Minnesota Brewers Show Off At Winterfest 2010

You had to act fast if you wanted to attend this year’s Winterfest in St. Paul, Minnesota. The event’s seven hundred tickets sold out in just eight minutes. Winterfest is an annual beer festival sponsored by the Minnesota Craft Brewers Guild, a trade organization representing Minnesota breweries and brewpubs. It is a showcase for all things beer in the land of lakes. Participation is limited to Guild members, so you won’t find any out-of-state breweries there. What you will find is the best that Minnesota’s up-and-coming craft beer scene has to offer. This year’s three-hour event featured over seventy-five beers poured by brewers from seventeen breweries. As always, most of the breweries brought special brews or previewed upcoming releases.
This was the second year that the event was held at the Minnesota History Center in St. Paul. This is a beautiful space featuring marble colonnades and handsome wood-paneled halls with beer and food tables spread over multiple levels. Last year the brewery tables were concentrated in two narrow hallways, creating an unpleasant crush of people. This year they were spread throughout the space making for a better flow and more comfortable imbibing. The Brass Kings provided a bluegrass soundtrack from a centrally located stage. Three tables of food provided festival-goers with delicious refueling options right up to the end of the event.

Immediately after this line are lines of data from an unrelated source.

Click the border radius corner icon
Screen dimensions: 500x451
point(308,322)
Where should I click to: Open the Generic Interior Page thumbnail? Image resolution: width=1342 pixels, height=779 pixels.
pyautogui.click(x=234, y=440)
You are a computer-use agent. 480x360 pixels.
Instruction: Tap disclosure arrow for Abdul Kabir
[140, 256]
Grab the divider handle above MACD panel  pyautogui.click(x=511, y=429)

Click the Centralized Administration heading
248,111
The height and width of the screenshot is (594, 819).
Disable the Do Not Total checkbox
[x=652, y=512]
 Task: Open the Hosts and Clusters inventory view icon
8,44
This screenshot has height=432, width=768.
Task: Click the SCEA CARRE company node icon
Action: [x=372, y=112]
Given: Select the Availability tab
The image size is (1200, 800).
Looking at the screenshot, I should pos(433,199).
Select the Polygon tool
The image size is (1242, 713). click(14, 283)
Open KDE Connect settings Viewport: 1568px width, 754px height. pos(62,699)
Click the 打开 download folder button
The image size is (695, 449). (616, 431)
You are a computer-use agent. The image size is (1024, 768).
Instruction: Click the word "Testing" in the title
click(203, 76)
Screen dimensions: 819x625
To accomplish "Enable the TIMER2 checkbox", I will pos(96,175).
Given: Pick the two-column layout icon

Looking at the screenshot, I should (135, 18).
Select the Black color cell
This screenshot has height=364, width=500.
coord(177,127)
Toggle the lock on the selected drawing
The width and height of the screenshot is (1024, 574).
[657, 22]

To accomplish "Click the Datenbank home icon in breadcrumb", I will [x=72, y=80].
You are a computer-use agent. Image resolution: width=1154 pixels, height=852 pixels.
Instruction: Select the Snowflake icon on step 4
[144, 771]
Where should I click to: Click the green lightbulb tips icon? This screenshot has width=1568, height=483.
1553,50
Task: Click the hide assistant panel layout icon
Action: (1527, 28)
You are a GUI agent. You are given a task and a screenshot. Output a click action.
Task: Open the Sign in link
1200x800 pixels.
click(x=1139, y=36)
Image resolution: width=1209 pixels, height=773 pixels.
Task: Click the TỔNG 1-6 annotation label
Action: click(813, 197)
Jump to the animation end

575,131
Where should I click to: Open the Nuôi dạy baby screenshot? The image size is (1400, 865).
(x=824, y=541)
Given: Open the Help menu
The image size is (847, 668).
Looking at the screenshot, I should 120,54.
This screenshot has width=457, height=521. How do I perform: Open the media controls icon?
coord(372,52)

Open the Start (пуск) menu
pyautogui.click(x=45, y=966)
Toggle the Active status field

Winterfest is a small-scale festival. Attendance is limited to seven hundred and the number of brewers and beers is manageable. It has a pleasant personal feel that lends itself to catching up with friends over a beer. One of the best things about an intimate festival like Winterfest is the presence of the brewers. Nearly every table is staffed by the brewers themselves, offering beer fans the opportunity to meet and question them directly about the beers. This is truly a festival about local beer appreciation, not a drunk-fest as some of the larger festivals can become.
But what about the beer? This year’s selection seemed less varied to me than previous years with fewer special releases and a large number of big
stouts and big IPAs. However there were some standouts, both great and not so great. The Great Snowshoe Award, given every year to the beer voted “best-of-fest” by attendees, went to Flat Earth Brewing Company’s unique Grand Design Porter. The brewery calls this “a s’more infused porter.” Built on a base of their chocolaty Cygnus X-1 rye porter, it offers mouth-filling vanilla, cocoa, and graham cracker flavors that really do remind one of flaming marshmallows by the campfire. Surly Brewing Company previewed this year’s anniversary release Four, an iced imperial stout that for me took on unpleasant chalky and burnt notes as I drank it. Lift Bridge Brewery was offering beer floats made with their Belgian Biscotti, a beer inspired by a cookie recipe of owner/brewer Steven Michael Rinker’s grandmother. Minneapolis Town Hall Brewery had an extraordinarily varied and tasty collection of beers on offer including LSD, an ale made with lavender, honey and dates that sports an amazing floral aroma and flavor with honey/raisin sweetness coming mid-palate. The best-of-fest beer for me was Unoaked Rosie’s Reserve from Barley John’s Brewpub. Ordinarily this 15.5% old ale is aged in bourbon barrels. Last year they had a remainder that wouldn’t fit into the barrels. Served on cask, the lack of bourbon and vanilla flavors revealed a simpler beer that was in no way lacking depth.

Although not the largest of the Twin cities’ beer festivals, the intimate size, access to brewers and special releases make Winterfest one of the best.